Calibration: It’s worth highlighting that, so far, we consider the individualised decision-making, and it leads to the stronger requirement of the forecast matching the true base rate for each individual, in order to result in no sure loss. Could one relax this? Turns out, it is possible if we consider the population level no-sure loss, or accurate loss estimation. Following the same setup from above, a decision-maker engaging in the transaction with the forecast has the population aggregate utility as $\mathbb{E}{X \times Y \sim P}[G - \mathbb{E}{Y \sim h(X)}G] = \mathbb{E}{X \times Y \sim P}[G] - \mathbb{E}{X}\mathbb{E}_{Y \sim h(X)}G$ . It now remains to check that if the forecast is calibrated, then this evaluates to $0$, as for the second expectation here, consider events of the form $A = \{X'\ \text{s.t.} \ h\left(X'\right) = \mu\}$, then if the forecast is calibrated, then $Y \sim h\left(X \right)$ even under the true distribution over these events. Hence for each event $A$, the second expectation behaves as per the true distribution, which when averaged across all the events $A_s$ matches the first expectation.

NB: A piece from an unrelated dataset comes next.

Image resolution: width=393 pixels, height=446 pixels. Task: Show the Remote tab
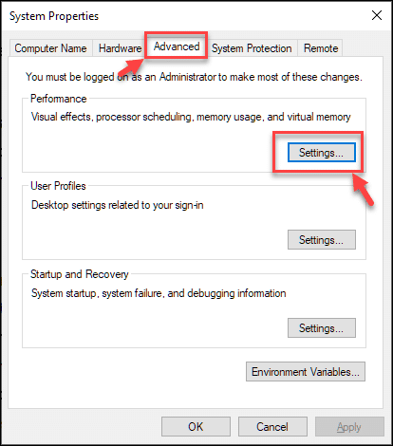coord(321,48)
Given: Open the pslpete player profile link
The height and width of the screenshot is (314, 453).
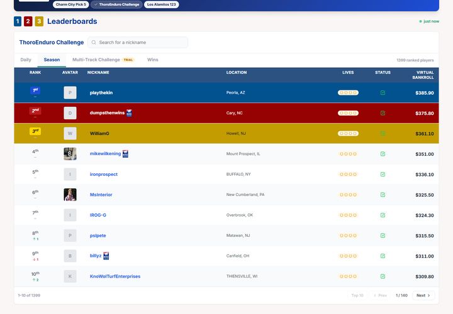Looking at the screenshot, I should coord(98,236).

Thus, calibration enables no sure loss, or accurate risk estimation. The cost of replacing exactly matching the forecast with the base rate by weaker property of calibration, is that now no guarantees can be derived for individual forecasts. This is just a part of the reason why I find calibration bit unsatisfying. Another reason is the notion of risk preferences, as in this note I only talked about risk-neutral decision maker. A risk neutral agent is happy with having the gamble $G - \mu$, where $\mathbb{E}[G] = \mu$, i.e. no sure loss (or gain for that matter). However, in situations of osteoporosis diagnosis and other critical applications like tumour relapse prediction, I find it unsettling to evaluate the gamble by expectations. However, I’ll get to that in the next section.

In the following section, I’ll argue why my concerns about population level no sure loss guarantee as well as evaluating the value of the gamble in terms of expectations could have been unfounded after all.

Risk aversion, insurance, and calibration

As noted above, when the decision-maker is offered the gamble $G - \mu$, the decision maker evaluates its value as $\mathbb{E}[G - \mu]$. However, in practice a decision-maker won’t observe the value $\mathbb{E}[G]$, instead they will observe either $+20$ (if they’ll indeed develop osteoporosis and opt for the advanced test) or $-10$ (they won’t have the osteoporosis, and go for the advanced test)—-i.e. a realistic decision-maker would only make an individualised decision, the consequences of which are one-time gamble value. How can a decision-maker, then, guarantee no-sure loss?